* CHALLENGE: In the overview of theta joins in Hive, which kind of theta join is the work planned to focus on first?

* PASSAGE PROVIDED:

┌────────

Theta Join

Preliminaries

Overview

HIVE-556 requests that Hive support non-equality joins commonly called theta joins. Theta joins cover all kinds of non-equality joins such as <, <=, >, >=, <>, LIKE, RLIKE, and Generic UDF.

Range joins, a specific kind of theta join, is extremely useful in temporal and spatial applications. This work will focus first on range join as it’s arguably the most important theta join. After range join is implemented the remaining theta join operators can be implemented with relative ease. Supporting theta join and specifically range join is important as it will makes Hive competitive in additional use cases and removes a deficiency when compared against traditional systems.

└────────

* GIVEN ENTRIES:

┌────────

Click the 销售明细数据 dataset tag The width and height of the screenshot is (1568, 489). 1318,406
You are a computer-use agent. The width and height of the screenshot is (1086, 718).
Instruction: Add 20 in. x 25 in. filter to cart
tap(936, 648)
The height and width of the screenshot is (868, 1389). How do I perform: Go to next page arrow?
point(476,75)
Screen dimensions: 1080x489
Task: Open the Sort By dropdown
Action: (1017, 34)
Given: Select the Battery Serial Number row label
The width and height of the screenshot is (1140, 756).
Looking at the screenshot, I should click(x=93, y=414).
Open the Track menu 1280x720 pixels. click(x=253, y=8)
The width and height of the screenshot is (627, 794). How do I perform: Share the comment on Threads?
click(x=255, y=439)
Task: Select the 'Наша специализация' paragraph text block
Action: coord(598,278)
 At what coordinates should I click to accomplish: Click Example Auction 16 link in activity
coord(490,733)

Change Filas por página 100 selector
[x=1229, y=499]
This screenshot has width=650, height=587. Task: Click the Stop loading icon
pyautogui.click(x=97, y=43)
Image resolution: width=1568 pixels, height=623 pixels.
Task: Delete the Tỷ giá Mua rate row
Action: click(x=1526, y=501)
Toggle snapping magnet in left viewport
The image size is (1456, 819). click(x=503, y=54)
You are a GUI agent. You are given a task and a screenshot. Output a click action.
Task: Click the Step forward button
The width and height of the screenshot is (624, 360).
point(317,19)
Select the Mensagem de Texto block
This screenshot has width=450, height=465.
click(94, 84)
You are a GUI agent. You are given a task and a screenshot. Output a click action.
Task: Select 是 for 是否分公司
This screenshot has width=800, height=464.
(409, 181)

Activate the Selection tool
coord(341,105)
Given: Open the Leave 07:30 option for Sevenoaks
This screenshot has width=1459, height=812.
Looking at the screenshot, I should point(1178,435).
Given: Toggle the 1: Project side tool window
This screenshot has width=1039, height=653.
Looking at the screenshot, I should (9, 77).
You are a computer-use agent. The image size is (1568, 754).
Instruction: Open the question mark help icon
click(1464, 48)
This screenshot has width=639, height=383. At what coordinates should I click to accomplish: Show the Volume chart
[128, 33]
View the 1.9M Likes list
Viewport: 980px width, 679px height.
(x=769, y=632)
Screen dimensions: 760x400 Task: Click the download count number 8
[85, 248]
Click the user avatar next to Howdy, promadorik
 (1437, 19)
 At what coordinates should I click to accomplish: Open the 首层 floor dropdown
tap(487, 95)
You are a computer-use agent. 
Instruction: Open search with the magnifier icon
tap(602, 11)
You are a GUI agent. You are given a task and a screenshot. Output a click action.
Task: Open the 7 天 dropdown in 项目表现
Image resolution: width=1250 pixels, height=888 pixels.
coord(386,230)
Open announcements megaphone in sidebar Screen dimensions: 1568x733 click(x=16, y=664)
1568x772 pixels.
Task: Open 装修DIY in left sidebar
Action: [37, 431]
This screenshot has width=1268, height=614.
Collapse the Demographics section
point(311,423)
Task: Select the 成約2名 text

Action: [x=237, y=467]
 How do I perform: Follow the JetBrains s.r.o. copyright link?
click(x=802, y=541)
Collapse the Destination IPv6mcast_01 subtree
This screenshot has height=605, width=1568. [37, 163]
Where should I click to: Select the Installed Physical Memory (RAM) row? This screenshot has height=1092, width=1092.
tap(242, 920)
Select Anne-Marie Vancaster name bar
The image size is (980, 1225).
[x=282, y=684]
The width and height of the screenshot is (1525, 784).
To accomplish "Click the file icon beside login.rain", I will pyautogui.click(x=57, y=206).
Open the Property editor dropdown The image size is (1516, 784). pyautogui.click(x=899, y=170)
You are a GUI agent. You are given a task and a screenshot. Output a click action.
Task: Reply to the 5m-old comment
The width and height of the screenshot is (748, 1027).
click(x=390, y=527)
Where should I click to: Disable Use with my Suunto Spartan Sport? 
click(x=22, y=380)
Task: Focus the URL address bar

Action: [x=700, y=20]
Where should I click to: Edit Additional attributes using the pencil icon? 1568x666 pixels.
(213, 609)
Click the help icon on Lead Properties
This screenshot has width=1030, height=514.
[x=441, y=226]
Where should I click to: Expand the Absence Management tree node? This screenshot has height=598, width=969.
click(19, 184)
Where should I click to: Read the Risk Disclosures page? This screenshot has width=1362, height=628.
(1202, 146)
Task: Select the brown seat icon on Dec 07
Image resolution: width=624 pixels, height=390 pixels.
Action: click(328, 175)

└────────

* FINAL ANSWER: Range join.